De tendance moderniste, son maniérisme s’accentuant avec le temps, l’œuvre de Rudolph puise dans le cinéma américain classique, un certain genre de mélodrame qui faisait la part belle à la création de personnages romantiques. À cette œuvre encore un brin tâtonnante (quoique formellement très assurée), succèdera son premier (et peut-être dernier) chef-d’œuvre, avec l’autrement plus resserré en termes de personnages Remember My Name. Geraldine Chaplin s’exerce déjà ici à incarner une femme qui se rêverait d’un autre temps, ou les sentiments se portaient différemment. Au cœur des deux films, il y a la musique qui l’accompagne et sur ce point force est de constater que celle composée et interprétée par Baskin pour l’occasion ne vaut de loin pas ce que fera Alberta Hunter dans cet autre portrait de Los Angeles par un esthète qui l’habite. Il est déjà miraculeux qu’une telle soupe ait donné lieu à autre chose qu’une quelconque bluette (tant et si bien qu'il y a là de quoi soupçonner une forme de cynisme semi-conscient, cette pop sirupeuse inepte (2) étant ce qui justifie dans les grandes largeurs l'affairement de ce petit monde pas étranger à la vénalité).

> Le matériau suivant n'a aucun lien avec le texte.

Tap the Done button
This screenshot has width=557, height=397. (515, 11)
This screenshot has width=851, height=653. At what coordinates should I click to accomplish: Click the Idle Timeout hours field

En l’état, Welcome to L.A. donne à voir (et malgré tout entendre) l’acuité sensible de Rudolph au montage, sa manière d’entremêler les voix et les regards. Il y a une dimension quasiment tactile à sa mise en scène, sa manière d’approcher les (en l’occurrence souvent très beaux) corps. Baisers, caresses, se prodiguent et se filment avec générosité contenue. À cela s’ajoute une attention suave à la lumière. Si Rudolph ne tiendra jamais pour acquise la possibilité existentielle du romantisme (mais réaffirmera son aspiration de films langoureux en films langoureux), il en est dès le début un des grands tenants formels. Et si Altman l’a produit, défendu, le « lançant » par un film qui ressemble par certains aspects tant aux siens, c’est probablement aussi qu’il a vu chez ce cadet quelque chose de totalement étranger à son propre cinéma, avec lequel il ne sera jamais en compétition. Cinéaste précieux (dans toutes les acceptions du terme), il faut percer au-delà de sa désormais fameuse confidentialité pour éprouver ce qu’il a de simplement (et singulièrement) lyrique.

(1) Avant son apparition dans 3 Femmes, la circulation n'étant décidemment pas unilatérale.

(2) Tant qu'à convoquer PTA, non pas qu'on atteigne tout à fait les hautes sphères de la session studio plus 80's de Boogie Nights.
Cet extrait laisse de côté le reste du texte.